Published on the 24/07/2025 | Written by Heather Wright

When the chips are down…
A London Economics International report has poo-pooed projected data centre growth – and by extension panic about forecasts of aggregated electricity demand growth reported by the US power industry.
The report, which London Economics says is a ‘sanity check’, says high level forecasts for data centre growth, and the accompanying electricity demands, are ‘not credible’. Its independent research suggests the projections touted about US data centre growth (yes, the report is US based) and the electricity which will be required to power AI, are most likely overinflated, with uncertainty and ‘upward bias’ inherent in data centre electricity demand projections.
“This is simply unlikely to occur.”
Key to the issue is that there simply aren’t enough chips globally to support the projected growth of US data centres.

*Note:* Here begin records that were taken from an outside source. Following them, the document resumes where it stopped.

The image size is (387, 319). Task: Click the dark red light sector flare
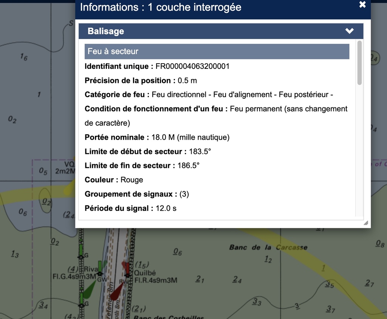point(116,292)
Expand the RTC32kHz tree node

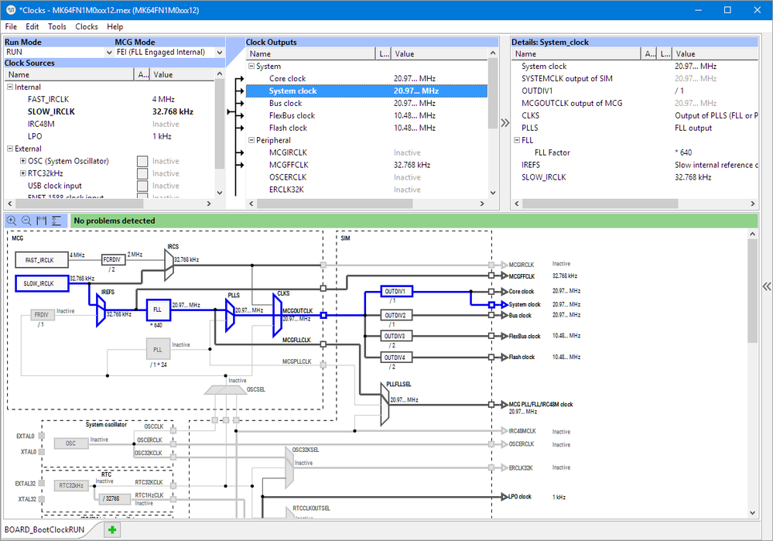[x=22, y=173]
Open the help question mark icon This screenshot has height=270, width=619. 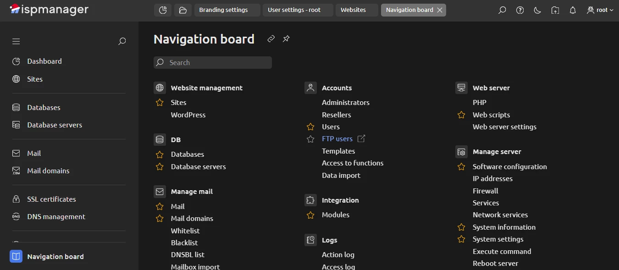520,10
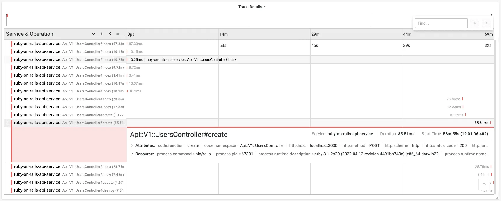Screen dimensions: 501x201
Task: Expand all spans with double-down chevron
Action: 110,34
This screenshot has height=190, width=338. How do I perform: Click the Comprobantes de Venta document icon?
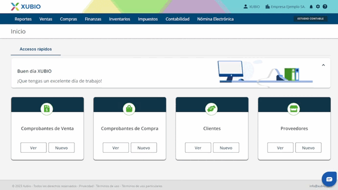pos(47,109)
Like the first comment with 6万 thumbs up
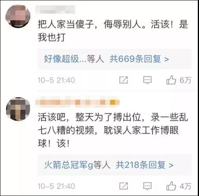Viewport: 199px width, 196px height. coord(171,80)
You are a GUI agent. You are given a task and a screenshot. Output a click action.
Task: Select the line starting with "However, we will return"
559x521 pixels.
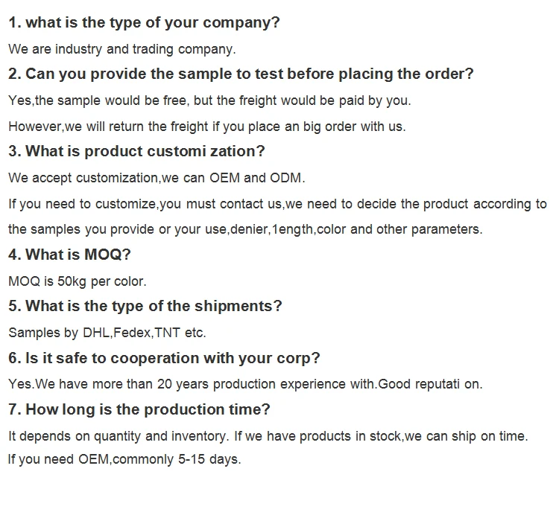click(x=206, y=126)
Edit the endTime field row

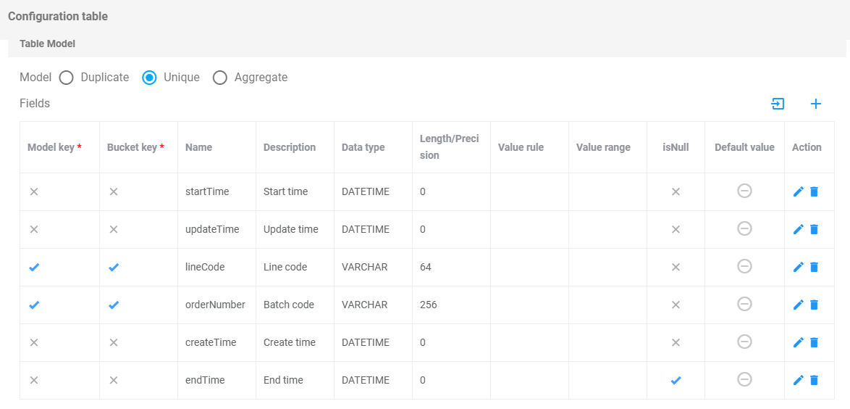click(799, 380)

The power ramifications of data centre build outs particularly in the face of AI demand, and ‘power congestion’ from data centres clustering together, have been a big concern for many power companies globally, leading to a rush to add energy resources – impacting power pricing for many as those rising levels of investment in the network bite.
Exacerbating the issue are AI models, which are typically much more energy-intensive than the more traditional data retrieval, streaming and communications apps that drove data centre growth over the past 20 years. The Electric Power Research Institute said earlier this year that while AI applications are estimated to use 10-20 percent of data centre electricity, that percentage is growing rapidly.
LEI says while typical average data centres in the past had a load of around 5-10 megawatts, hyperscale data centres have loads of 100 megawatts or more, with even a 200 megawatt facility now considered ‘typical’.
In Australia data centres account for around six percent of overall electricity usage, with that figure expected to double by 2030, and some forecasts tipping it to hit 15 percent under high-demand scenarios.
Two new builds in Western Sydney alone could add more than 2GW of new load – roughly equivalent to two large aluminium smelters.
After more than 15 years of subdued power demand increases, post 2008, thanks to more efficient devices, power usage in Australia has surged back, driven in part by demand from data centres. The Australian Energy Market Operator has forecast up to 1.5 gigawatts of new demand by 2035 in an ‘accelerated data centre scenario’. Industry analysts have forecast much higher increases – up to five gigawatts. (To put that in perspective, a large coal-fired power plant usually has around a gigawatt of capacity.)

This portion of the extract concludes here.